• **What the task asks**:
Arrange the data as a Markdown table, from the first line up to and including the line with "pyautogui.click(x=260, y=473)". Use the columns Row and Text, numbering each line and leaving out blank lines.

— Start of Data rows —

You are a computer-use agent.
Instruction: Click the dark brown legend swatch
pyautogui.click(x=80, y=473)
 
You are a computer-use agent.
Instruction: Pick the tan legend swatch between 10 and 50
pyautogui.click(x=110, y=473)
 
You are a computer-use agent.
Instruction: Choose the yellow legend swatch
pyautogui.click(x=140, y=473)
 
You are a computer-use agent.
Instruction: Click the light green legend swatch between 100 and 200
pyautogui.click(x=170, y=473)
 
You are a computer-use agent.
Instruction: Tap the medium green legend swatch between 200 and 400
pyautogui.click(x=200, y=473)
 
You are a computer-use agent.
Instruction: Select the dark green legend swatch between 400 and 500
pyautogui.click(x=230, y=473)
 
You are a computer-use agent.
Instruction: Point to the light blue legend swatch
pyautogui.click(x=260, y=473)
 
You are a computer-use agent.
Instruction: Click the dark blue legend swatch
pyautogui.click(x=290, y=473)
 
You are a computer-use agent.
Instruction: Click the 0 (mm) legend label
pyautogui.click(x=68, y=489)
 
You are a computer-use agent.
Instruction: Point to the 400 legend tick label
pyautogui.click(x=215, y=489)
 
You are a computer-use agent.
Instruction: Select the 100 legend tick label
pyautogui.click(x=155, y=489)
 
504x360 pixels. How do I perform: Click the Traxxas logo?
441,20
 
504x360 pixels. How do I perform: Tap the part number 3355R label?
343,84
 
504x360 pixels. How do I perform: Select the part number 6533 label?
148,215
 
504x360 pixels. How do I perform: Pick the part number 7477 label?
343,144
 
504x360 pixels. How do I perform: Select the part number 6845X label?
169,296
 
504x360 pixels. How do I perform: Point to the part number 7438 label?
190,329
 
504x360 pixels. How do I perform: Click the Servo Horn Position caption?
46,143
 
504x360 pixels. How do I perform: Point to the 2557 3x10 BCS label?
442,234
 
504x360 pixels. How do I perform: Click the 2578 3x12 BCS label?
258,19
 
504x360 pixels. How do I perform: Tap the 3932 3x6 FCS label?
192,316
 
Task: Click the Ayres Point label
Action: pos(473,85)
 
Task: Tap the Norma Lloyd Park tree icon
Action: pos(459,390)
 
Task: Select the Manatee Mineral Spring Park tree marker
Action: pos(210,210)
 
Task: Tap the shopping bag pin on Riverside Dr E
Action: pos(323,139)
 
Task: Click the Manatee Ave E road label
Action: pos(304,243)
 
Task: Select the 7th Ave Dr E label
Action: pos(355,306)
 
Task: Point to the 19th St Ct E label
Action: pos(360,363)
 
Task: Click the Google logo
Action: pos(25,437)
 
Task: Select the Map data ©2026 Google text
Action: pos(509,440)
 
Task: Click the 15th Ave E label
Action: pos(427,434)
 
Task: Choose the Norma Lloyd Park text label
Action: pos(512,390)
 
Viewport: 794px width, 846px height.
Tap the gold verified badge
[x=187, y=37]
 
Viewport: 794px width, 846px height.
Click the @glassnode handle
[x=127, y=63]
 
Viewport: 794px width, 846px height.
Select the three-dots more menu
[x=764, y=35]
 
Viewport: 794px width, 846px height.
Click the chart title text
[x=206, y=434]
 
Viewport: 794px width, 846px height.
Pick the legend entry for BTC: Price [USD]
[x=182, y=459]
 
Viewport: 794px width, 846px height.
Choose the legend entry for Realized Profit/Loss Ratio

— End of Data rows —

• **Task output**:
| Row | Text |
|---|---|
| 1 | You are a computer-use agent. |
| 2 | Instruction: Click the dark brown legend swatch |
| 3 | pyautogui.click(x=80, y=473) |
| 4 | You are a computer-use agent. |
| 5 | Instruction: Pick the tan legend swatch between 10 and 50 |
| 6 | pyautogui.click(x=110, y=473) |
| 7 | You are a computer-use agent. |
| 8 | Instruction: Choose the yellow legend swatch |
| 9 | pyautogui.click(x=140, y=473) |
| 10 | You are a computer-use agent. |
| 11 | Instruction: Click the light green legend swatch between 100 and 200 |
| 12 | pyautogui.click(x=170, y=473) |
| 13 | You are a computer-use agent. |
| 14 | Instruction: Tap the medium green legend swatch between 200 and 400 |
| 15 | pyautogui.click(x=200, y=473) |
| 16 | You are a computer-use agent. |
| 17 | Instruction: Select the dark green legend swatch between 400 and 500 |
| 18 | pyautogui.click(x=230, y=473) |
| 19 | You are a computer-use agent. |
| 20 | Instruction: Point to the light blue legend swatch |
| 21 | pyautogui.click(x=260, y=473) |